**Work instruction:** The records below hold a stretch from the line with "How do I perform: Open" through the line with "Given: Click the"; return exactly those lines, ends included, and nothing more.

Stored items:

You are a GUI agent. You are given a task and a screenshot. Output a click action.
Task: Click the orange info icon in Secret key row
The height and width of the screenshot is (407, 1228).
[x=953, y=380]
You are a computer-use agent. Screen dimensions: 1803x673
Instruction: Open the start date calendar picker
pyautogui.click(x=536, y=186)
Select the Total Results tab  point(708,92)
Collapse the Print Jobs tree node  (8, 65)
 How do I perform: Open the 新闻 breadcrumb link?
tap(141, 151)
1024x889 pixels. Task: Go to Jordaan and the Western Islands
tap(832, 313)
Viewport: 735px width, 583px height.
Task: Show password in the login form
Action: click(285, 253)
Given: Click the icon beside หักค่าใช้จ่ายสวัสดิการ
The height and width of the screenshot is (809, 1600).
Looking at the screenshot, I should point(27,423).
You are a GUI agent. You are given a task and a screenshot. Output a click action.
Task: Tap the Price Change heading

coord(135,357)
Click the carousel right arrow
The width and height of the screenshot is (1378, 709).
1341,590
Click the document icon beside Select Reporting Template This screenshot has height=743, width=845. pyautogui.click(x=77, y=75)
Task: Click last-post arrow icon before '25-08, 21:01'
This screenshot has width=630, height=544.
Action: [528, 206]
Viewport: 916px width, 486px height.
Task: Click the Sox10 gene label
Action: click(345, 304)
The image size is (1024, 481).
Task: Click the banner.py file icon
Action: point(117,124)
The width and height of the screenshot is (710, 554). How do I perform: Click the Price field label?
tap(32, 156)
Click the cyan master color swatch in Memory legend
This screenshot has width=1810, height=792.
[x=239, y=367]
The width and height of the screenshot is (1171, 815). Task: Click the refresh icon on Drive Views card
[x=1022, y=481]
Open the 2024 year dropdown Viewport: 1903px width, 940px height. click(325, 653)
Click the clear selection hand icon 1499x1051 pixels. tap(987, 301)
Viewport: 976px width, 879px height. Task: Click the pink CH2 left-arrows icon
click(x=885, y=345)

**Written solution:**
 How do I perform: Open the 新闻 breadcrumb link?
tap(141, 151)
1024x889 pixels. Task: Go to Jordaan and the Western Islands
tap(832, 313)
Viewport: 735px width, 583px height.
Task: Show password in the login form
Action: click(285, 253)
Given: Click the icon beside หักค่าใช้จ่ายสวัสดิการ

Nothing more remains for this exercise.